◆〈プロ9年目で覚醒! 復活待たれる150キロ左腕〉中村恭平 2010年
<同年ドラフト/1位・福井優也、3位・岩見優輝、4位・金丸将也、5位・磯村嘉孝、6位・中﨑翔太、7位・弦本悠希、育成1位・山野恭介、育成2位・池ノ内亮介>

 富士大時代に速球を武器とする本格派左腕としてスカウトの注目を集め、2010年にカープが2位指名。同年限りで引退した高橋建の背番号22を受け継ぐなど、入団当初から大きな機会をかけられた。しかしながら、その後は期待値ほどの成績を残すことができず、自他共に不本意なシーズンを過ごすこととなった。
 それでも昨季はプロ9年目にして自己最速の155キロを計測するなど、カープ待望の生え抜き左腕リリーフとして活躍。制球も安定し、キャリアハイの43試合登板と結果を残してみせた。今季は春季キャンプ終盤に右腹直筋を損傷し離脱。一軍リリーフ陣が手薄な状況なだけに、快速球左腕の早期復活に期待が高まる。

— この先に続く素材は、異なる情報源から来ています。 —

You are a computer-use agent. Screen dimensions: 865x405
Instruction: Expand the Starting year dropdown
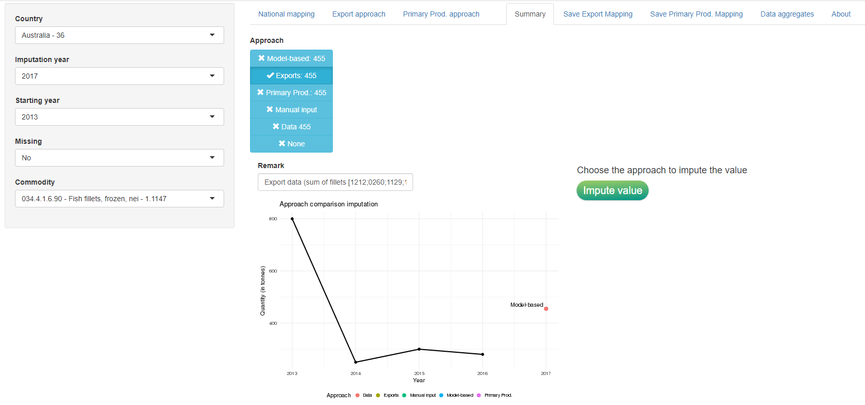pyautogui.click(x=119, y=117)
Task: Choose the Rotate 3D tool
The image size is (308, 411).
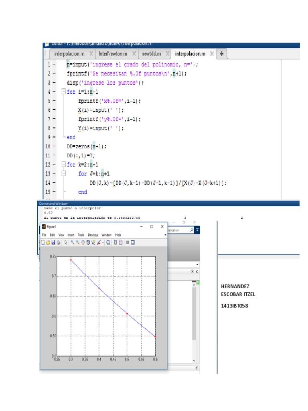Action: coord(88,242)
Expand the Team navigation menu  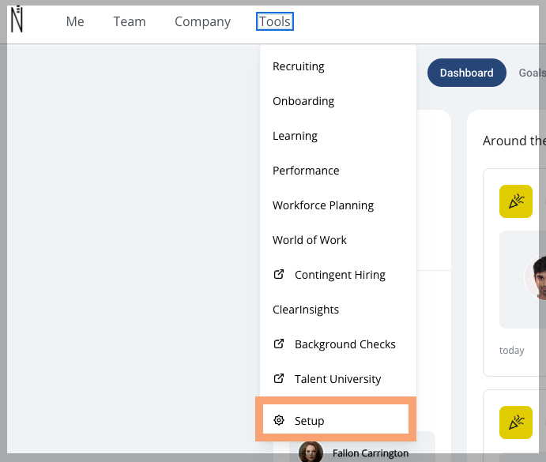click(130, 22)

◆〈同期の大瀬良と共に先発ローテで活躍〉九里亜蓮 2013年
<同年ドラフト/1位・大瀬良大地、3位・田中広輔、4位・西原圭大、5位・中村祐太>

 亜細亜大では4年時に主力投手としてチームを33年振りの優勝に導く活躍を見せ、大瀬良大地と並ぶ即戦力右腕として入団を果たした。1年目の開幕先発ローテーションの一角を任され、2014年の新人投手の中でもっとも早く勝利投手の称号を手に入れた。2017年には自身が目標とする二桁勝利まであと一歩の9勝をマーク。先発、中継ぎ問わずに結果を残し連覇に大きく貢献した。2018年9月28日のヤクルト戦(マツダスタジアム)では8回無失点の好投を見せ、27年ぶりの地元優勝を大きく引き寄せた。
 今季も先発ローテーション入りを果たし、8月10日には7回無失点の好投で2勝目をマーク。同期の大瀬良と共に、巻き返しを図るチームの中心人物として期待がかかる。

◆〈2017年に先発の柱として大ブレイク〉薮田和樹 2014年
<同年ドラフト/1位・野間峻祥、3位・塹江敦哉、4位・藤井晧哉、5位・桑原樹、6位・飯田哲矢、7位・多田大輔、育成1位・松浦耕大、育成2位・木村聡司>

 九里亜蓮の一学年下の投手として、岡山理大付高でプレーしその後亜細亜大に進学したが、故障の影響で大学4年間でわずか公式戦3試合の登板に終わっている。それでも同大出身の松本有史スカウトが潜在能力の高さに惚れ込み、2014年のドラフトで単独指名。無名選手の上位指名を訝しがる声もあったが、1年目にプロ初勝利、そして2017年にはシーズン途中から先発に回り、15勝3敗で自身初のタイトル(最高勝率)を獲得するなど、カープスカウトの眼力の高さを証明する結果を残した。その後は制球力が安定せず試練の時を過ごしているが、今季は捲土重来を期して中継ぎでの登板を続けている。